ADabOfOppo; Gone Plaid (Instructables Can Be Confusable)
> No, I don't thank you for the fish at all
04/26/2014 at 13:39 | 2 |
Not cellphones.
Cars.
Cars should be considered a weapon and registered as such.
Zipppy, Mazdurp builder, Probeski owner and former ricerboy
> No, I don't thank you for the fish at all
04/26/2014 at 13:41 | 1 |
No, they shouldn't. Too much work, and the responsibility falls on the driver. I feel that it should be treated like alcohol in the car in most cases, as the driver is technically driving under the influence.
jariten1781
> No, I don't thank you for the fish at all
04/26/2014 at 13:45 | 1 |
Or, to the absolute extreme, should cell phones even be registered in the same way firearms are?
Most places firearms are not registered, as it should be.

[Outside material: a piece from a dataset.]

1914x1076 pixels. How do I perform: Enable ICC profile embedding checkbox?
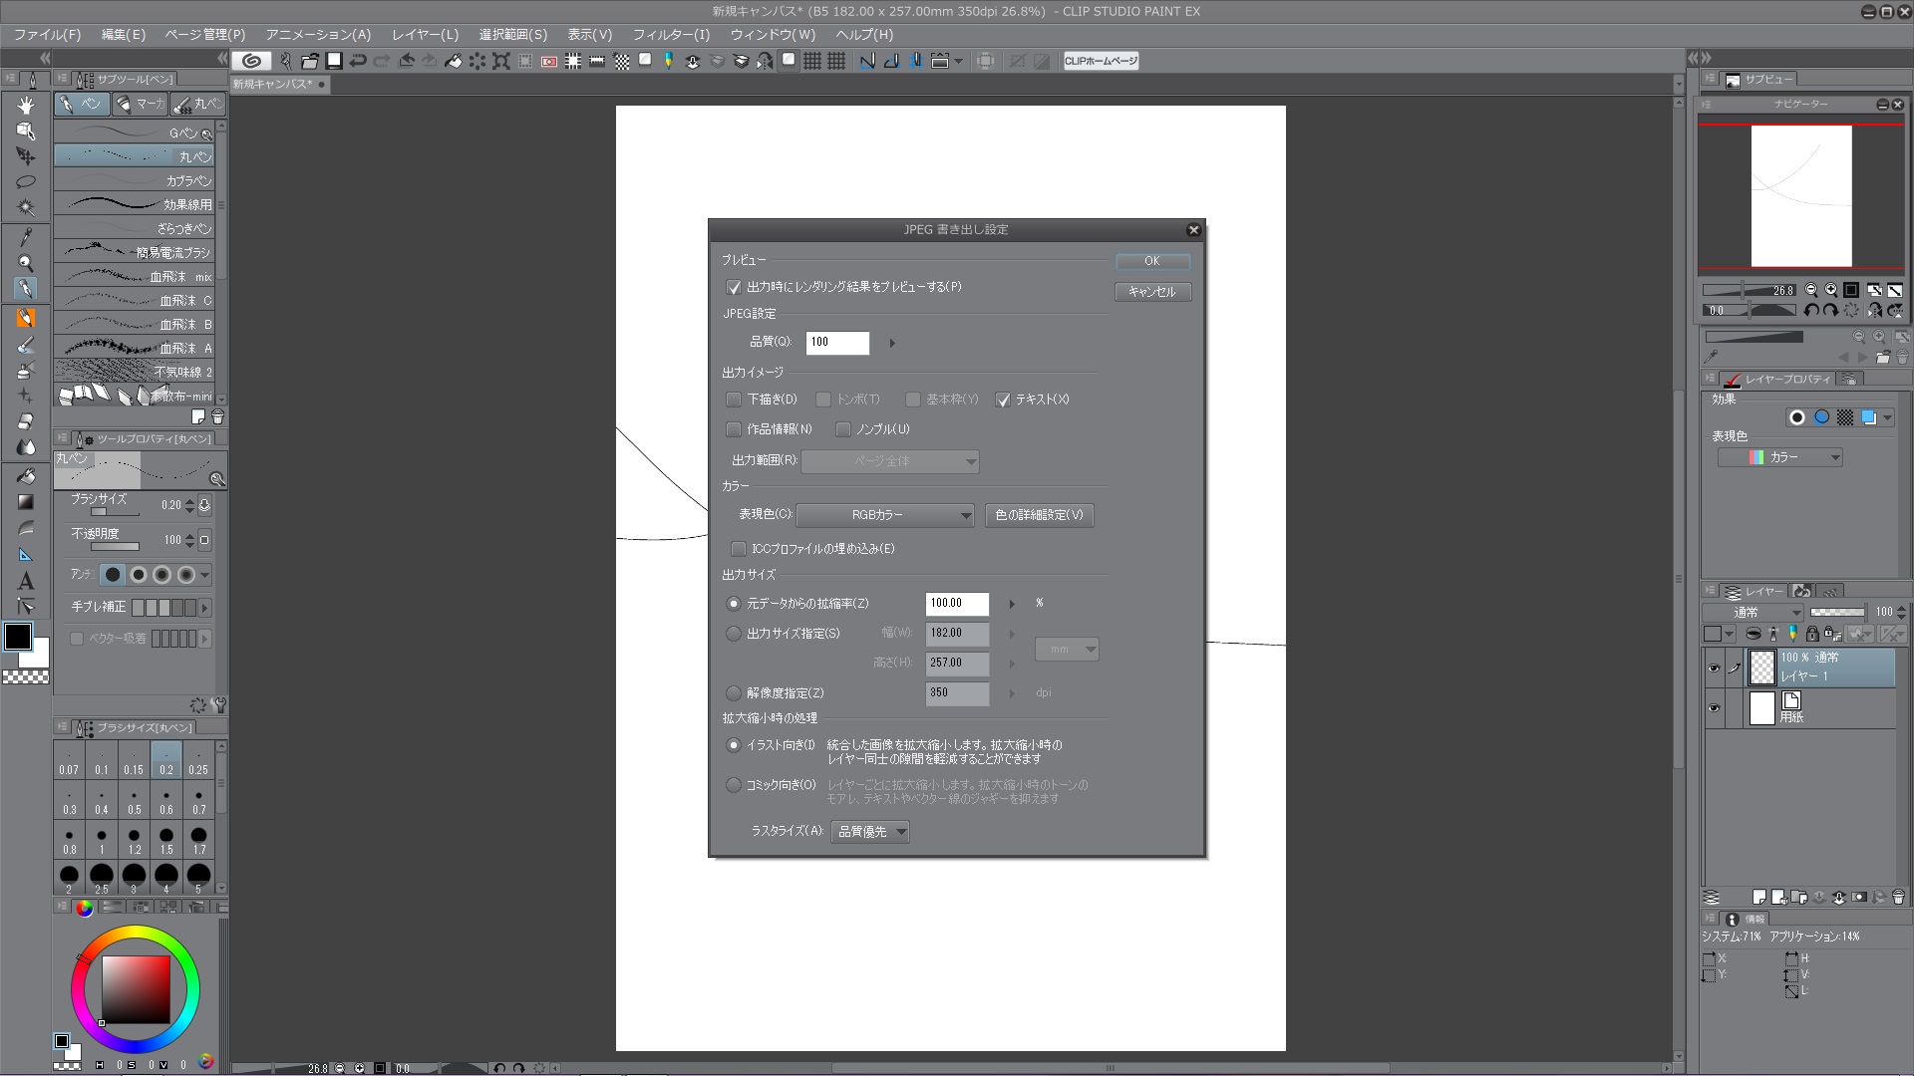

Deaths per mile driven continue to fall every single year even as cell phones become more present. Until our overlords declare we must all ride in computer driven cars people are going to die (and kill people) doing stupid shit behind the wheel. Stigmatization and harsh consequences will work as well as anything else without catching up a bunch of innocents.
BlazinAce - Doctor of Internal Combustion
> No, I don't thank you for the fish at all
04/26/2014 at 13:45 | 1 |
You know... Drunk Driving I can actually understand where it comes from. I'm not saying I understand it in the sense of supporting it, nope, not even close, but I get that there are people who have issues of a physiological or social nature with alcohol, people who have actual problems with it. This, however is just too stupid.
AthomSfere
> Dwhite - Powered by Caffeine, Daft Punk, and Corgis
04/26/2014 at 13:45 | 2 |
Not to mention using the phone for activities that are no dangerous or distracting. For example streaming music.
BlazinAce - Doctor of Internal Combustion
> No, I don't thank you for the fish at all
04/26/2014 at 14:07 | 2 |
Also, I don't think I'll ever understand the big fuss over DUI checkpoints. Unconstitutional, maybe, but what's the big deal? It's just stop, blow a thing, go on with your life.
M54B30
> No, I don't thank you for the fish at all
04/26/2014 at 14:40 | 1 |
it's tough. If I text and drive, I get a ticket. but if I flip through a music album that's ok - though much more dangerous.
Also this lady is exactly what I'm afraid of when I'm on the road. Some idiot texting or taking pictures or posting on Facebook and being near me.
Diesel
> No, I don't thank you for the fish at all
04/26/2014 at 14:41 | 2 |
The thing that killed her was stupidity. Idiots should have to be registered.
Fred (FreddsterExprs)
> No, I don't thank you for the fish at all
04/26/2014 at 17:51 | 1 |
You can buy deadly weapons in most US states without much ado, or at least not enough ado for an object that is primarily designed to kill people. Why would seeing cellphones the same way change anything?
wiffleballtony
> No, I don't thank you for the fish at all
04/26/2014 at 23:29 | 1 |
No cell phones shouldn't be registered as weapons. Outside of all of the bureaucratic incompetence and enforcement complications that would add, people would continue to use phones while driving all it would serve is to punish them afterward, and make cell phones a burden for.the rest of us.
On a side not you dont have a constitutional right to a cell phone or a car.